Under this rule, retirees take 4% of the starting value of their fund and then increase those withdrawals each year by the current rate of inflation.

They get returns for the whole of their life, but also don’t mind if they don’t spend it all.

The big advantage is their fund is likely to last their full lifetime and it will rise with inflation.

It is relatively simple to operate, needing one calculation at the start, though the amount does need increasing each year for inflation.

Fixed Date Rule

This is for those who want to maximise their income, are not concerned with leaving an inheritance, and are happy living on other income (such as NZ Super) after a set date.

A retiree runs the fund down to a set date, with drawdowns calculated by dividing the current value of the fund by the remaining years.

The advantage is the income is known for the set period. Disadvantages are income will vary as investment returns vary, and it requires a calculation to be done each year.

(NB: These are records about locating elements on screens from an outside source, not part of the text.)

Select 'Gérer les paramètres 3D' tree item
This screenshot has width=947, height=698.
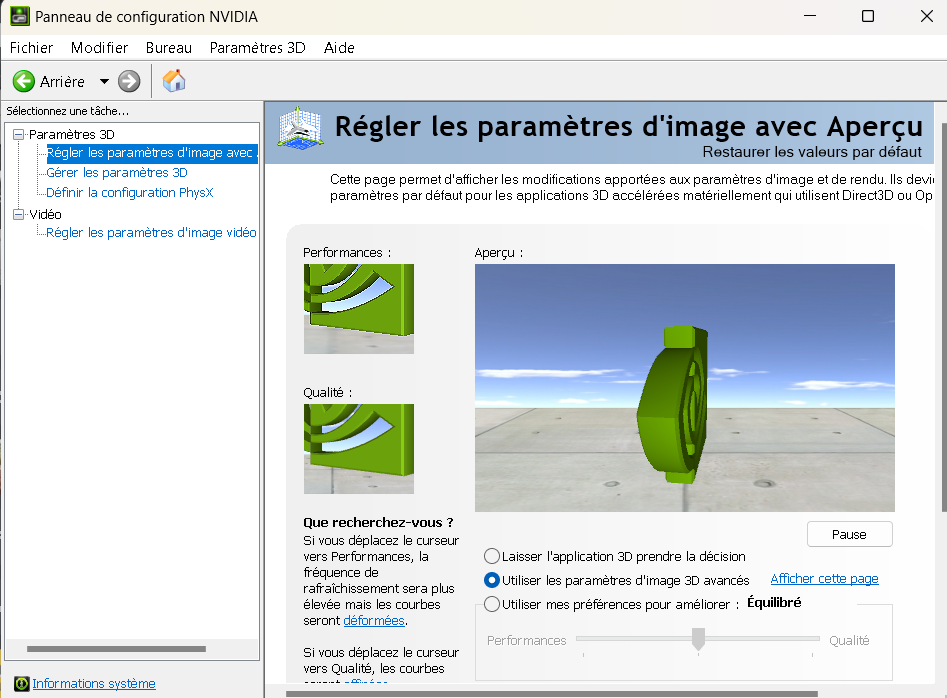click(x=116, y=172)
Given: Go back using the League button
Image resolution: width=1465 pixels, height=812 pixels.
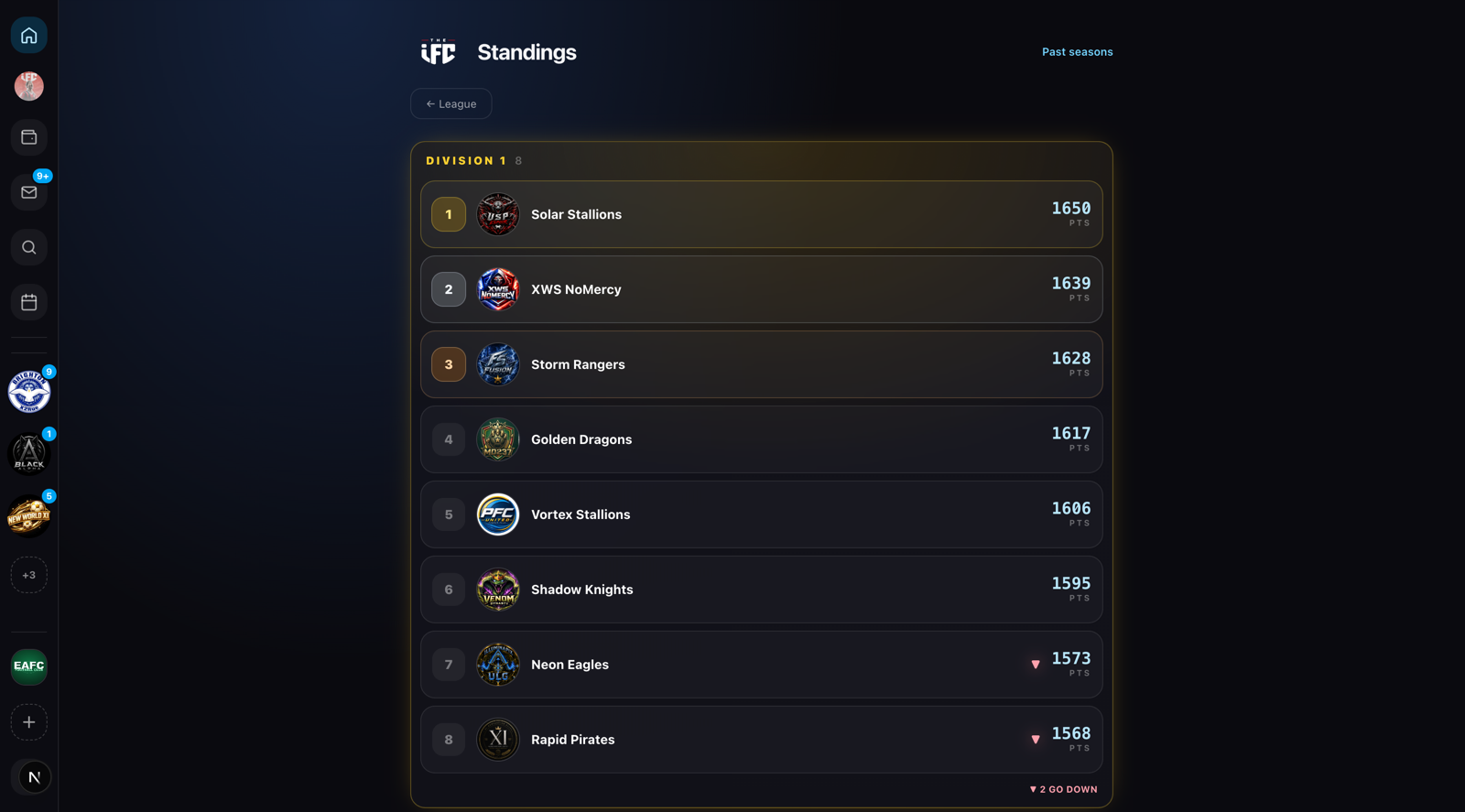Looking at the screenshot, I should click(x=451, y=103).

It’s relatively simple to operate, though it does need a simple calculation each year.

Life Expectancy Rule

This is for those wanting to maximise their income and not worried about leaving an inheritance.

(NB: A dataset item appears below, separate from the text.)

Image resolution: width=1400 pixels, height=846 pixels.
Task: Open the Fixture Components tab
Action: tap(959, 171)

The annual drawdown is the current value of the fund divided by the average remaining life expectancy at that time.

It’s an efficient use of funds for whole of life. Disadvantages are the income varies depending on investment returns, with low income in later years. It is also quite complex to operate on a DIY basis because it needs the income to be calculated each year, based on a life expectancy number from StatsNZ, and possibly modified by personal choice.

Options for other income

Of course, there are other ways of increasing regular income, and the report looks at these:

  • Starting drawdown later. This is the most certain way to be able to draw down more income – other than putting in more money while you can. Starting later means the fund is more likely to last to a higher age and/or give more income.
  • Investing in a fund with higher expected returns. While doing this allows for more income, there is more risk, with both the range of potential income levels and the range of ages at which income runs out becoming wider.
  • Drawing down more. Retirees can choose to increase the amount taken each year, or in some years, although income will then not last as long.

The report stresses the importance of not ‘setting and forgetting’ a drawdown plan.

Plans should be reviewed regularly, especially if investment conditions change, and that’s great advice. Regular reviews should be done not just because investment conditions change, but also because your personal circumstances and your priorities will most likely change, too.

This report is well worth a careful read to help you plan your way through retirement and to see first-hand the importance of putting in as much into KiwiSaver and other funds as you can, while you can.

I haven’t reflected on how I will draw down on my investments when I come to retire. I imagine I will have a more active lifestyle in the first 10 years so will weigh the drawdowns accordingly. One thing is certain – I will be doing the calculations carefully, so I make the most of my retirement.

As my financial adviser would say, the earlier you start planning for your retirement, the easier and more comfortable it will be.